Wednesday, June 18, 2008

Friday 30 May: Amsterdam, NL - Flying

According to the calendar the longest day is about a month away. Calendars, of course, never take into account personal travel arrangements. Friday 30 May lasted something like 30 hours. A large chunk of the day was spent squashed into seats on a flight we very nearly didn't get. A combination of packing delays, tardy metros and a little bit of Cath's suitcase handle breaking mid rush meant we were arriving at about the time the baggage check should have closed. Fortunately the train was bang on time, and some random hero helped Cath up the rolupulator with her bag. (I know that's my job, but I was rushing ahead trying to save another part of the day.) Skipping the queue and blagging our way into the business class drop-off area, we came through and even had enough time to pick up some gift goodies. The panic was over. And believe me, panic it had been for a while.

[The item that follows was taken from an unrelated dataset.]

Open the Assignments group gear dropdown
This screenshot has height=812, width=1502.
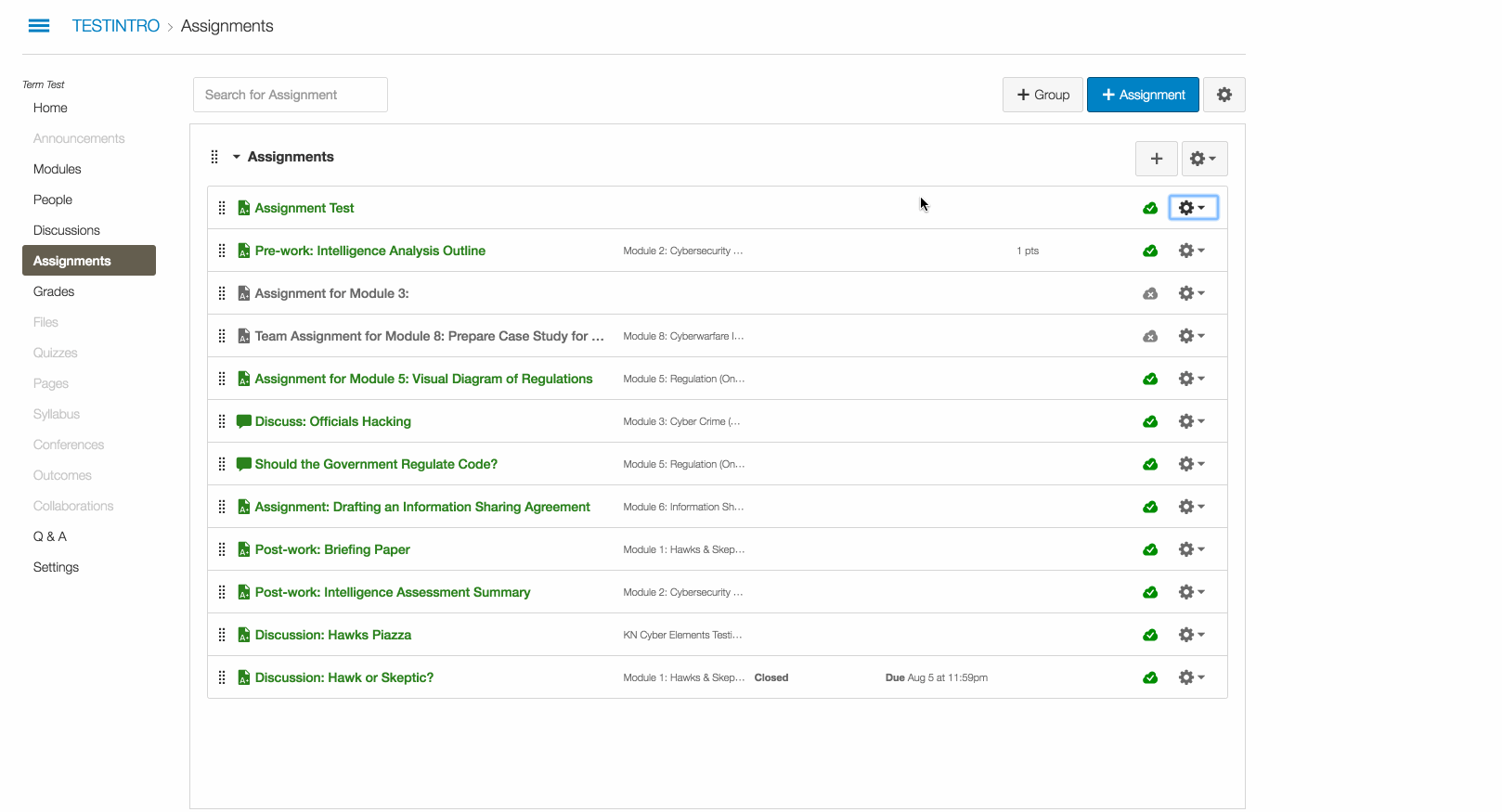(1203, 159)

A direct flight from Amsterdam to Portland, Oregon is about 10 or so hours. To pass the time in the tiny seats, the airline provides one of those new, impressively-featured entertainment systems that never work first go. After "what we call a soft reboot" which took 20 minutes, the system was up and running. It was handy because while Cath took the sleeping option, I took the barely-successful nap and two-movie option. I watched Bullitt because San Francisco was to be one of our ports of call plus you can't really get too much gritty Steve McQueenness. Then later Juno because nothing else looked remotely good. The latter was edited for content for airlines. Which usually means all references to plane crashes, hijacking, food poisoning are removed; as well as bad language, sex and violence. There were quite a few over-dubbed ridiculously mild expletives and sentences cut in half to remove bad words. It was a pooping shame as in many cases the whole gosh dagnagnit rhythm and sometimes the jigging meaning was lost. Juno is actually a love story following the cycle of a pregnancy and seems to say love is more important than babies. Which isn't biologically true, but may as well be given there is a baby mountain. This is probably one of those movies that everyone get's confirmation of their beliefs from. Like visiting Jerusalem: No matter what your faith, it'll get reaffirmed their. Certainly mine did, and I'm a cynical atheist.